[<prev] [next>] [<thread-prev] [day] [month] [year] [list]
Message-ID: <3367da83-16b7-4c6a-bd08-d14ec4067025@oracle.com>
Date: Fri, 14 Nov 2025 10:56:48 +0100
From: Alexandre Chartre <alexandre.chartre@...cle.com>
To: Josh Poimboeuf <jpoimboe@...nel.org>
Cc: alexandre.chartre@...cle.com, linux-kernel@...r.kernel.org,
mingo@...nel.org, peterz@...radead.org
Subject: Re: [PATCH v4 00/28] objtool: Function validation tracing
On 11/14/25 02:48, Josh Poimboeuf wrote:
> On Thu, Nov 13, 2025 at 05:48:49PM +0100, Alexandre Chartre wrote:
>> Changes:
>> ========
>>
>> V4:
>> ---
>> This version fixes a build issue when disassembly is not available. Compared
>> with V3, this is addresses by changes in patch 14 (objtool: Improve tracing
>> of alternative instructions).

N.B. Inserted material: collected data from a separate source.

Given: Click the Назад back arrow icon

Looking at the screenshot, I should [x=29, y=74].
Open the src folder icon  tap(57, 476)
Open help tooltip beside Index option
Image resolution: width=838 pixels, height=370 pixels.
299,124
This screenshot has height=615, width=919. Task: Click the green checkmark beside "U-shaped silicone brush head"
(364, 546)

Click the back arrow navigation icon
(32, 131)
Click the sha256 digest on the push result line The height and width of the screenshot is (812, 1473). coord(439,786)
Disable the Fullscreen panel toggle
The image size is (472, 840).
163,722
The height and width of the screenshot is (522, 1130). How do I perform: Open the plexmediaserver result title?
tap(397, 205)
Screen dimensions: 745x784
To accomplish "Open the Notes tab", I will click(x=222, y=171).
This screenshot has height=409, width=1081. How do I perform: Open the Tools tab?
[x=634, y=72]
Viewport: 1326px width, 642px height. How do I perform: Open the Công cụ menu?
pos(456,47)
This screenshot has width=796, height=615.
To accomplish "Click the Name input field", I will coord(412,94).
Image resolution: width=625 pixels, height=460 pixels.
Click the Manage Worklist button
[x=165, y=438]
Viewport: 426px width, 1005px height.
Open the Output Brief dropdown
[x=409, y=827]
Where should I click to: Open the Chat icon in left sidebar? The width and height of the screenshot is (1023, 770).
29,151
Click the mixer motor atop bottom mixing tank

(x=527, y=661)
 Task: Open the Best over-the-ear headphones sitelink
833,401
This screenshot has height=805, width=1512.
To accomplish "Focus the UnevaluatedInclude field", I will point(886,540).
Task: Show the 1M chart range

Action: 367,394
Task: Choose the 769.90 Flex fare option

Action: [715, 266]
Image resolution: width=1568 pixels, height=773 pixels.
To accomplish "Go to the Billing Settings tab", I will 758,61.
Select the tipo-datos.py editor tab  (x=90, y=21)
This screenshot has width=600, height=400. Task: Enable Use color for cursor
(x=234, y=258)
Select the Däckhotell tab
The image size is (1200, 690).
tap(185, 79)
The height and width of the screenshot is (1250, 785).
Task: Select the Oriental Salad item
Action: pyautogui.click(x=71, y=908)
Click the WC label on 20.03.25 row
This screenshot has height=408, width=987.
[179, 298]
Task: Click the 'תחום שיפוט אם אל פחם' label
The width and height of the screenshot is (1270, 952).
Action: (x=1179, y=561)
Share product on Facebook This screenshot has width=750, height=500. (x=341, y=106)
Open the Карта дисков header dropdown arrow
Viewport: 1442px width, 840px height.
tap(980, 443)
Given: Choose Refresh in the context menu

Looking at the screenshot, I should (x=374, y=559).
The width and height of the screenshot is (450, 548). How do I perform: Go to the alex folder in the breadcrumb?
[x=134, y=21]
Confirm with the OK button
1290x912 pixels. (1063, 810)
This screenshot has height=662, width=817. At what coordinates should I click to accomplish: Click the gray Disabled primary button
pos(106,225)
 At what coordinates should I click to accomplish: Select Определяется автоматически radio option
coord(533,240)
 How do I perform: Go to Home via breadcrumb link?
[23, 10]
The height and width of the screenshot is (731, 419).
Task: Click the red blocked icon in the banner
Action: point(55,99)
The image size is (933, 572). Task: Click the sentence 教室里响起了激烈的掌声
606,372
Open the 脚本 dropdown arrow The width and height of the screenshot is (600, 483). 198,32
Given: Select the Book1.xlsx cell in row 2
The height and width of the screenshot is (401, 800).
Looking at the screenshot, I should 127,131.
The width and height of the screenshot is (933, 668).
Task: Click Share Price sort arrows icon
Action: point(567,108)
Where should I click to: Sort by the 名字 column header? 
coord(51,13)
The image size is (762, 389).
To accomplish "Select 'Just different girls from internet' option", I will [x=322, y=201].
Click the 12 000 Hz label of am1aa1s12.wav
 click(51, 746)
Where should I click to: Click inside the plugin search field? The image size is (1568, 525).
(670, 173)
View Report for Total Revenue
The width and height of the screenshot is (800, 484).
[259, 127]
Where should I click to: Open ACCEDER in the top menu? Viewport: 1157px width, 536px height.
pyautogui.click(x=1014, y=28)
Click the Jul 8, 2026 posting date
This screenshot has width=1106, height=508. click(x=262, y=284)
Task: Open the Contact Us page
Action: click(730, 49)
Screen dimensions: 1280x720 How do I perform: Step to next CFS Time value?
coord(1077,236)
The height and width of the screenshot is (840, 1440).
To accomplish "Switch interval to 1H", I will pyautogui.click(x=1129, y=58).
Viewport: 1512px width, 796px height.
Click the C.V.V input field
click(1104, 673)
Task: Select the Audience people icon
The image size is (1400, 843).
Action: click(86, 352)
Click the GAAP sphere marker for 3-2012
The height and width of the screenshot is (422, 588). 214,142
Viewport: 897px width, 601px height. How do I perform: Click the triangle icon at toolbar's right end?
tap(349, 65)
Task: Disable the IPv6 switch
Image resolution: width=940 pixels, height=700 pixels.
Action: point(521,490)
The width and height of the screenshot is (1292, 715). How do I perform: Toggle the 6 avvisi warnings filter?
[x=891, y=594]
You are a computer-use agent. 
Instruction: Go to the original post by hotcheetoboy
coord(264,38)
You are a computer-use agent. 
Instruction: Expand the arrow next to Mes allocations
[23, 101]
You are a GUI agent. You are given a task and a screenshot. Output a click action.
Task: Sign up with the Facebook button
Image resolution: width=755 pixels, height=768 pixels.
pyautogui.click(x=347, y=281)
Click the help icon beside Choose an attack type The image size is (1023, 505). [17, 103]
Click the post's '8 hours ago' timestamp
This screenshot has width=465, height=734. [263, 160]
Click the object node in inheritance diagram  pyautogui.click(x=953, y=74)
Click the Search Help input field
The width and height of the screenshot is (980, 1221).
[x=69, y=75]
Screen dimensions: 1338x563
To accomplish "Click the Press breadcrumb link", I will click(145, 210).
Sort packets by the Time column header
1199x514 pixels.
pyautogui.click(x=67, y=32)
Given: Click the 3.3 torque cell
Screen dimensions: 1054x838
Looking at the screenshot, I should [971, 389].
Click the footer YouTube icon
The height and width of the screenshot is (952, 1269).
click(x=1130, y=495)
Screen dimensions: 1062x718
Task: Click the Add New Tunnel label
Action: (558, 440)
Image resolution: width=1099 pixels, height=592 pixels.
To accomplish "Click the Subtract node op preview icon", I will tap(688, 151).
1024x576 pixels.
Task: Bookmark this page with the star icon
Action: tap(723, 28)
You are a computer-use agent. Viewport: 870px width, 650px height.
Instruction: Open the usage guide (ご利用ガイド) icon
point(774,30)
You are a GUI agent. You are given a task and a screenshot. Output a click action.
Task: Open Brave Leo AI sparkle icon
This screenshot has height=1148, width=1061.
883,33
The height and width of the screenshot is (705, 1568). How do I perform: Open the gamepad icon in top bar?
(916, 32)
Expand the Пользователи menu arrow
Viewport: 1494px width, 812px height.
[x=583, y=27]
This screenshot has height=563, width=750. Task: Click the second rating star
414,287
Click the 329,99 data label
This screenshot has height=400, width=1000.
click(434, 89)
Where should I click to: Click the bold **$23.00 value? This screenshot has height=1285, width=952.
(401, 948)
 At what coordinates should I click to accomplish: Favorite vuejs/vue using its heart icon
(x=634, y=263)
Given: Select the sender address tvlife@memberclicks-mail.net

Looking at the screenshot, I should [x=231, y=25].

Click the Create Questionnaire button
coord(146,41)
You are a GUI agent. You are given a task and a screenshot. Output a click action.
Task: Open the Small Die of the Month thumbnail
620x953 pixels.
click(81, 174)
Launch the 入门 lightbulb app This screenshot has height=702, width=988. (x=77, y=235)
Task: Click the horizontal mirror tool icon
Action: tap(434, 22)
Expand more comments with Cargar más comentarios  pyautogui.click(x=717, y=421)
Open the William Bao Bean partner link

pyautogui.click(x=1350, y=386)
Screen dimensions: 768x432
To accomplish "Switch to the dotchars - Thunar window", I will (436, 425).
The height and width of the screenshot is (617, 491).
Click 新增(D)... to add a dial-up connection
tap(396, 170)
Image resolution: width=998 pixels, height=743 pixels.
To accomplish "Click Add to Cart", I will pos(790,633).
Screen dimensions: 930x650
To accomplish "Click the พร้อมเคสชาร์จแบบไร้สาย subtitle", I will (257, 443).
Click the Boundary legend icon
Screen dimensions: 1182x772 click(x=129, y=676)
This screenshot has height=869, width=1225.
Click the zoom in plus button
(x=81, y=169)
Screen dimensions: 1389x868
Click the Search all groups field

Other patches are similar to V3.
>
> For the next revision, please base on tip/master, as there are some
> major objtool changes pending for the next merge window.
Ok, I will rebase the next revision on tip/master.
> Most of my comments below are bikeshedding, they are not required for
> the next revision and can be addressed in followup patch sets if you'd
> rather do it that way.
If changes are simple, I will try to address them immediately otherwise
defer to next patches.
>> - Each alternative of a group alternative is displayed with its feature
>> name and flags: <flags><feature-name>
>>
>> <flags> is made of the following characters:
>>
>> '!' : ALT_FLAG_NOT
>> '+' : ALT_FLAG_DIRECT_CALL
>> '?' : unknown flag (i.e. any other flags)
>
> Other than '!', the meaning of the flags isn't intuitive. Maybe it
> should just show the source code names:
>
> ALT_NOT(X86_FEATURE_FOO)
>
> ALT_DIRECT_CALL(X86_FEATURE_BAR)
>
> ALT_UNKNOWN_FLAG(X86_FEATURE_BAZ)
>
I think '?' is meaningful too, but I wasn't sure about '+'.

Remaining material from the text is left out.